The GSL metabolism-related genes from Arabidopsis and B. rapa were obtained from TAIR [56] and BrassicaDB [57], respectively. A library was built, and the BLASTn program [97] was applied to identify the homologous genes in I. indigotica with a threshold of 1e-5. The sequences were corrected according to the transcriptome dataset to remove incorrect splicing predictions. Moreover, PFAM [98] and CDD [99] searches were conducted to ensure that the genes included conserved domains. The ExPASy tool [100] and Euk-mLoc2 [101] were used to predict the physical and chemical properties and protein sublocalization. MapChart 2.3.2 [102] was used to draw the distribution figure of GSL metabolism-related genes, while DNAMAN (Lynnon Corporation, Canada) was chosen to draw the figure of the sequence alignment results.

Analysis of genes related to Glucosinolate metabolism

The duplicate_gene_classifier package in MCScanX [103] was used to determine the duplication type for glucosinolate metabolic genes. All-vs-all BLASTp [97] was performed for the I. indigotica genes using the parameters “blastp -evalue 1e-20 -outfmt 6 -num_alignments 6”, and the matchings with the genes themselves were removed. Then, the duplication type was determined using default parameters in the duplicate_gene_classifier package.

The identified glucosinolate metabolic genes from I. indigotica and the reported genes from Arabidopsis were used as queries to perform BLASTp searches in 24 Brassicaceae species protein databases (Table S6). Then, the best two hits from each species were BLASTp searched against all the proteins from I. indigotica and Arabidopsis. The bidirectional matching pairs were selected and regarded as possible homologous gene pairs from different species and were used as input for the ParaAT workflow [60] to obtain nonsynonymous nucleotide substitution rates (Ka) and synonymous nucleotide substitution rates (Ks). The result was filtered to remove gene pairs with a p value greater than 0.05. Violin plots were drawn with the help of the ggplot2 package in R 4.1.1 [104].

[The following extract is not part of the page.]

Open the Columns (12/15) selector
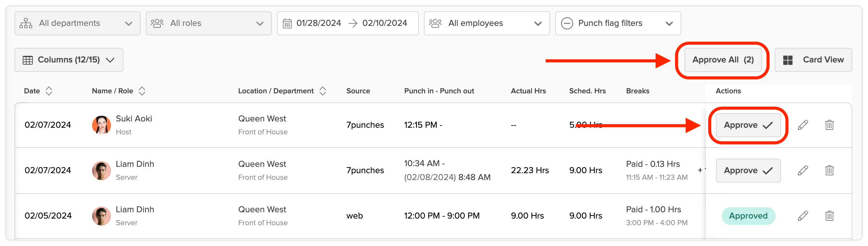The width and height of the screenshot is (868, 246). tap(69, 60)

Phylogenetic tree and orthologous gene analysis indicated that GSL-OH-2 was the progenitor of GSL-OH-1 and GSL-OH-3 (Table S6, Fig. S5). Thus, Ka and Ks values were calculated between these two pairs using KaKsCalculator 2 software [63]. Divergence time was estimated according to the formula T = Ks/2λ, in which T was the divergence time (Mya) and λ was the substitution rate of nucleotides (rate/site/year). The λ value was set to 1.5 × 10−8, which is a frequently used mutation rate in Brassicaceae [64].

Construction of the phylogenetic tree

The sequences of GSL metabolism-related genes were downloaded from the TAIR, BrassicaDB, NCBI [105], Ensemble [106] and JGI [107] websites in October 2021. All sequences were aligned by the Muscle program [108] with default parameters. The maximum likelihood method using the Jones-Taylor-Thornton (JTT) substitution model was applied for phylogenetic tree construction by FastTree 2.1.11 with the following parameters: “-pseudo -spr 4 -mlacc 3 -slownni -slow -gamma -no2nd” [109]. Phylogeny tests were verified by the bootstrap method with 1000 replications. All results were visualized by MEGA 7.0 [110].

Gene expression analysis

To investigate the expression patterns of GSL metabolism-related genes, qRT-PCR was performed with TB Green® Premix Ex Taq™ Kit (Takara, Dalian, China) on a Roche LightCycler® 96 platform using a GSL side-chain modification gene (GSL-OH) as the example. The plant material was the same batch that was previously used in GSL determination;, samples were ground into powder in liquid nitrogen and then RNA was extracted according to the manual of the HiPure Plant RNA Mini Kit (Magen Technology, Guangzhou, China). The first chain of cDNA was generated by PrimeScript™ RT Master Mix (Takara, Dalian, China). The primers are shown in Table 7, with IiPP2A-4 and IieIF2 selected as the reference genes for the different periods and 5 tissues, respectively [61]. A three-step procedure was designed for qRT-PCR detection as follows: premelting at 95 °C for 30 s, 45 cycles of melting at 95 °C for 10 s, annealing at 55 °C for 10 s, and chain extension at 72 °C for 20 s, followed by signal acquisition of melting curves at 65 °C for 60 s and 97 °C for 1 s. The 2-ΔΔCt method was used to calculate relative gene expression, with the expression level of the main root (for organs) or 7 DAG (for periods) set as 1 for reference. Each reaction was performed in three individual wells (n = 3), and ANOVA was used for statistical analysis (details in “Statistical Methods”).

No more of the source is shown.